TEXT BLOCK –
■ ■ ■ ■ ■

From The Dial, October 1924, Vol. 77, No. 4.


Mr. Hemingway’s poems are not particularly important, but his prose is of the first distinction. He must be counted as the only American writer but one—Mr. Sherwood Anderson—who has felt the genius of Gertrude Stein’s Three Lives and has been evidently influenced by it. Indeed, Miss Stein, Mr. Anderson, and Mr. Hemingway may now be said to form a school by themselves. The characteristic of this school is a naïveté of language, often passing into the colloquialism of the character dealt with, which serves actually to convey profound emotions and complex states of mind. It is a distinctively American development in prose—as opposed to more or less successful American achievements in the traditional style of English prose—which has artistically justified itself at its best as a limpid shaft into deep waters.

■ ■ ■ ■ ■

RECORDS SUPPLIED –
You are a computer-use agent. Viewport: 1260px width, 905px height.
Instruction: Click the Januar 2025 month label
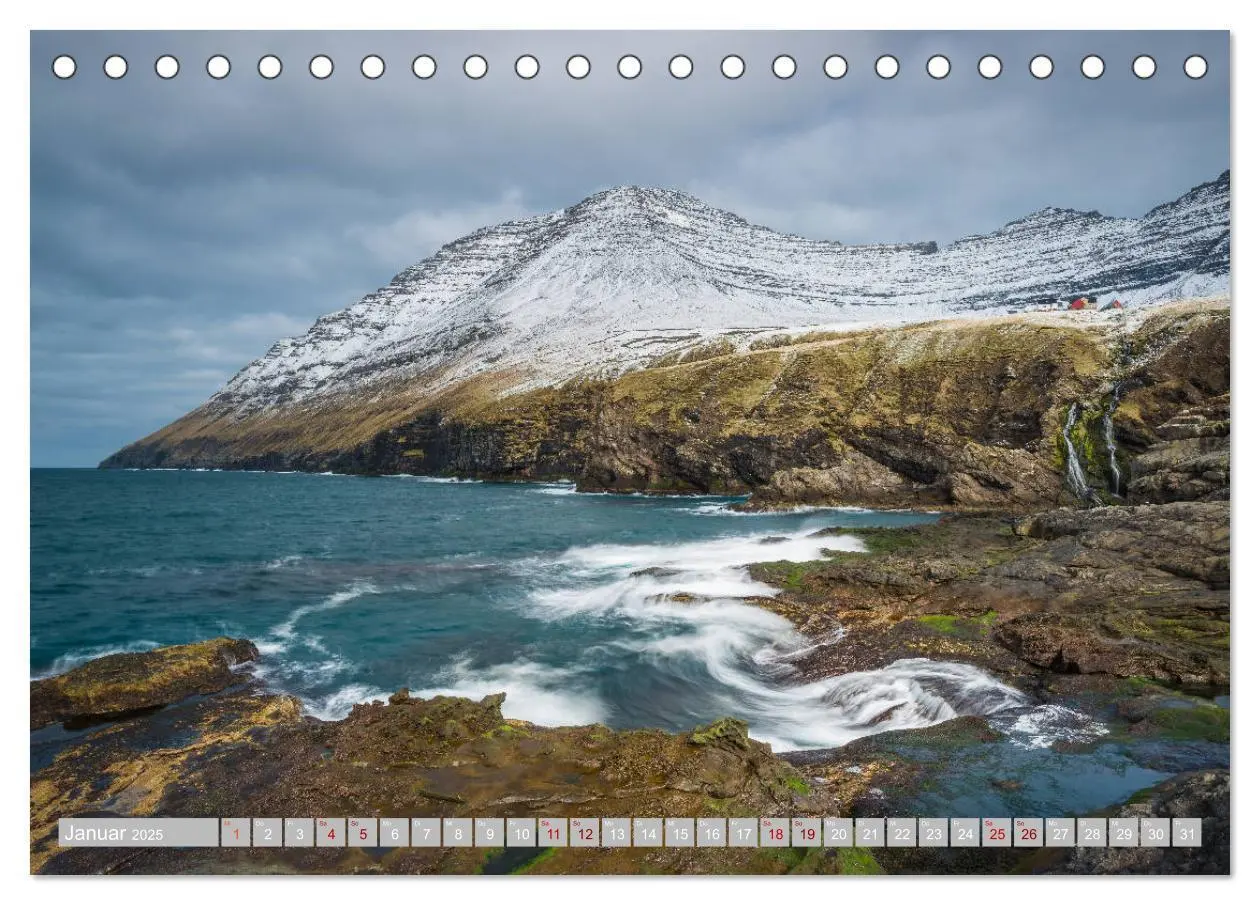[113, 833]
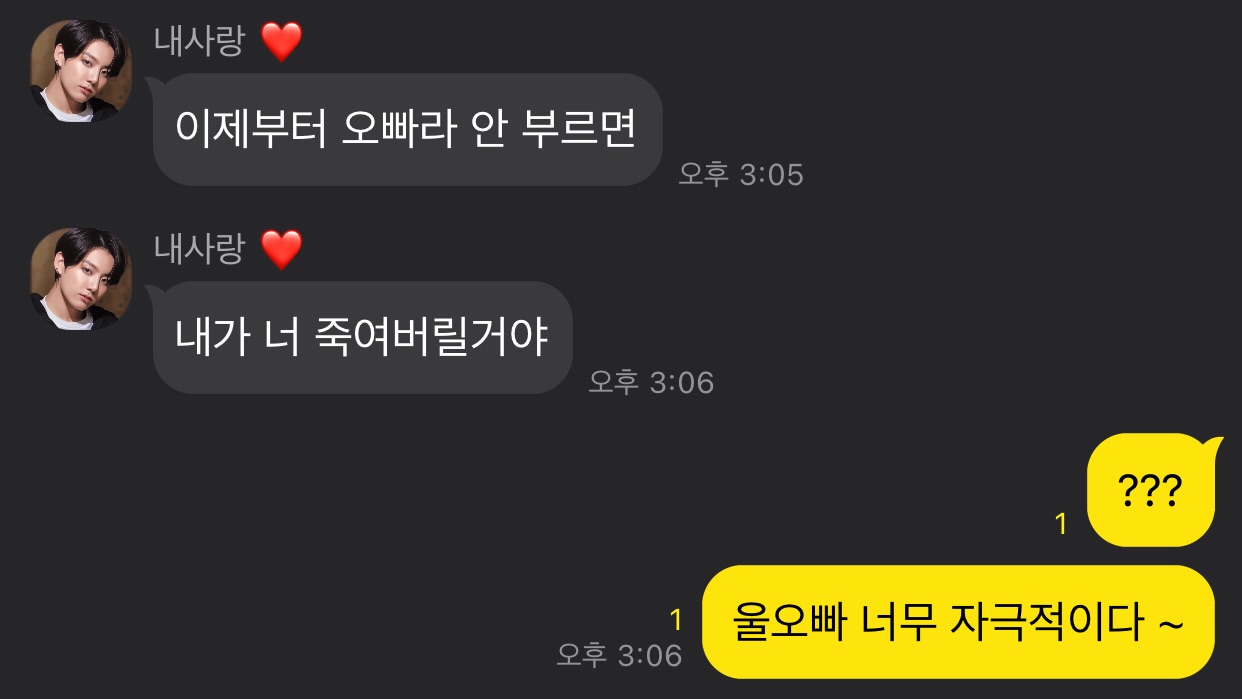Select the '이제부터 오빠라 안 부르면' message bubble
Viewport: 1242px width, 699px height.
pyautogui.click(x=408, y=129)
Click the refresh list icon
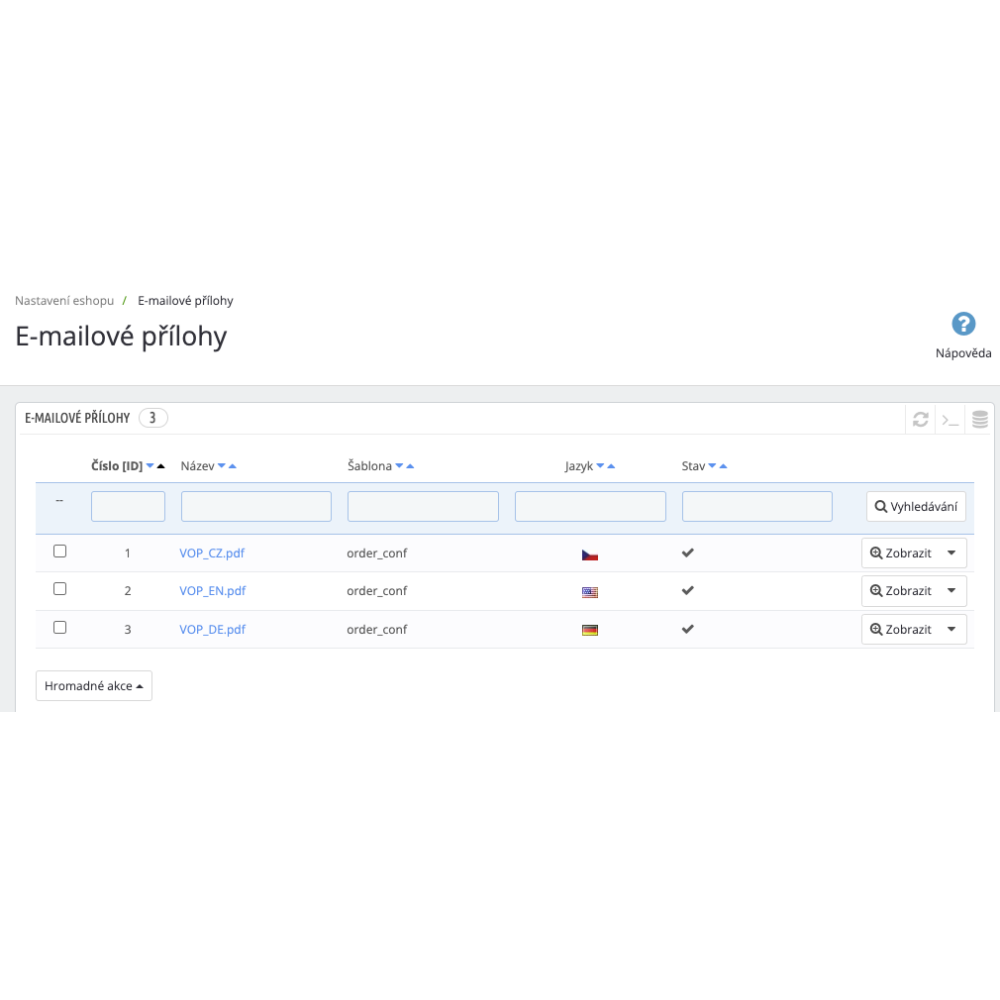Image resolution: width=1000 pixels, height=1000 pixels. pyautogui.click(x=920, y=420)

■ ■ ■ ■ ■

TASKS TO COMPLETE –
a. In the passage on Hemingway's prose, which other American writer is said to have felt the genius of Gertrude Stein's Three Lives and been influenced by it?
b. Go on with the passage on Hemingway's prose, picking up after its final sentence.

ANSWERS BY ITEM NUMBER –
a. Sherwood Anderson.

b.
Not, however, that Mr. Hemingway is imitative. On the contrary, he is rather strikingly original, and in the dry, compressed little vignettes of In Our Time has almost invented a form of his own:

“They shot the six cabinet ministers at half-past six in the morning against the wall of a hospital. There were pools of water in the courtyard. There were dead leaves on the paving of the courtyard. It rained hard. All the shutters of the hospital were nailed shut. One of the ministers was sick with typhoid. Two soldiers carried him downstairs and out into the rain. They tried to hold him up against the wall but he sat down in a puddle of water. The other five stood very quietly against the wall. Finally the officer told the soldiers it was no good trying to make him stand up. When they fired the first volley he was sitting down in the water with his head on his knees.”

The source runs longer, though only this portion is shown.